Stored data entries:
Start of Block

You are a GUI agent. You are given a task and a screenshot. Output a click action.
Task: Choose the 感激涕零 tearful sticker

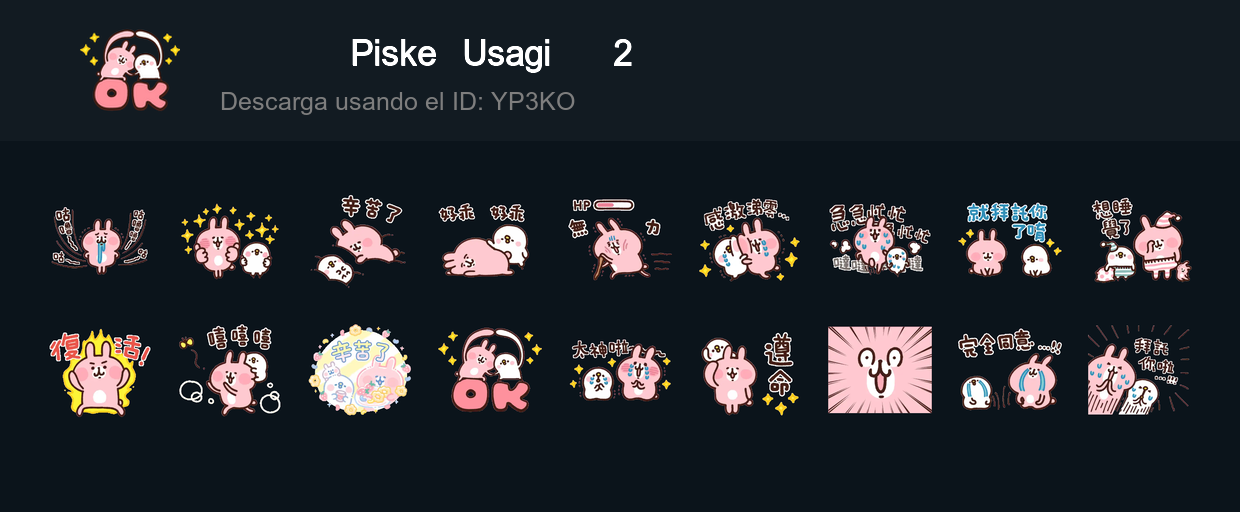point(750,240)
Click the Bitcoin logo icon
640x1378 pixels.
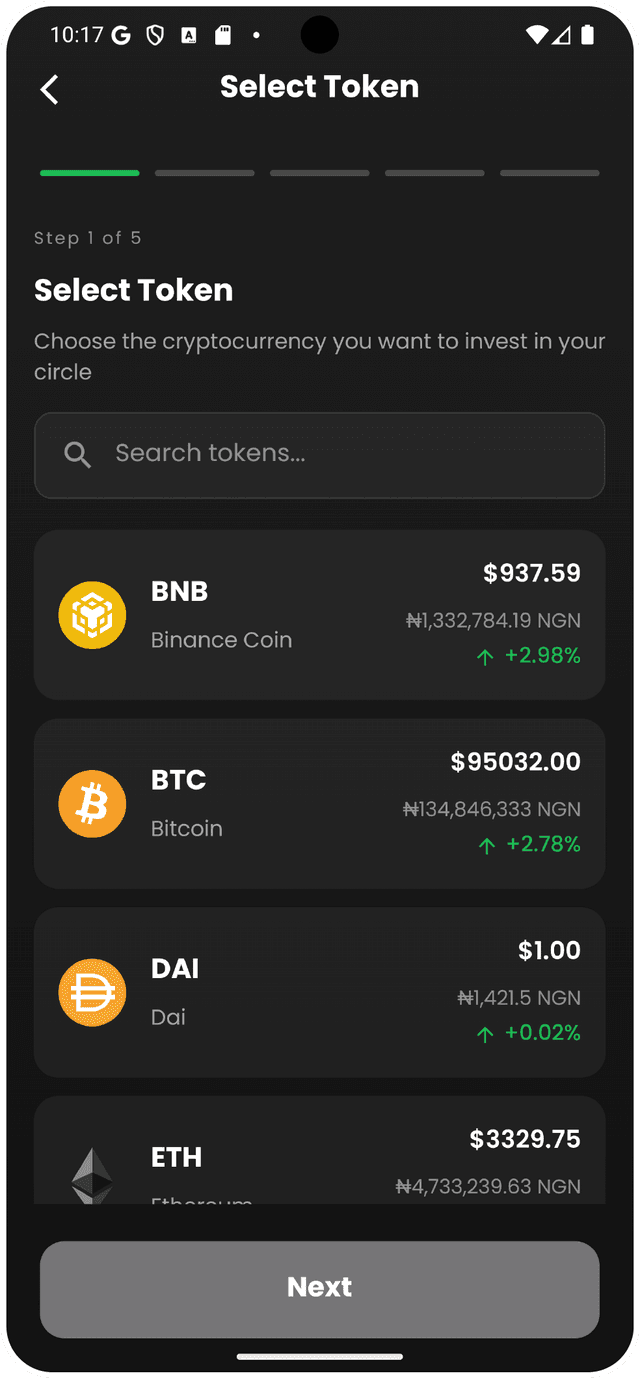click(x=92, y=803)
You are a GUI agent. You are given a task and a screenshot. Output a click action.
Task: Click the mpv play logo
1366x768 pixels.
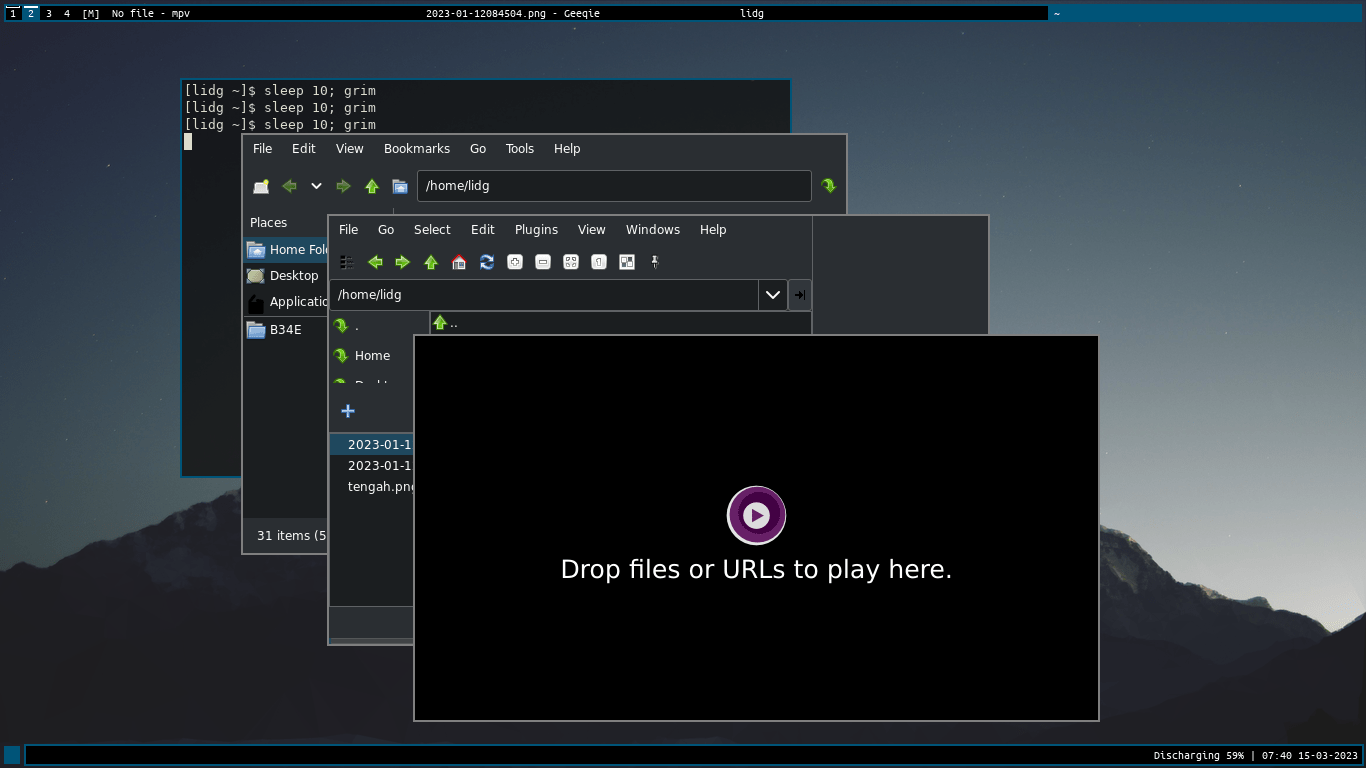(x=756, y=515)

End of Block

[Task] Whenever a line in the entries above includes the word "logo", pull that line out.

[Task answer]
Click the Bitcoin logo icon
Task: Click the mpv play logo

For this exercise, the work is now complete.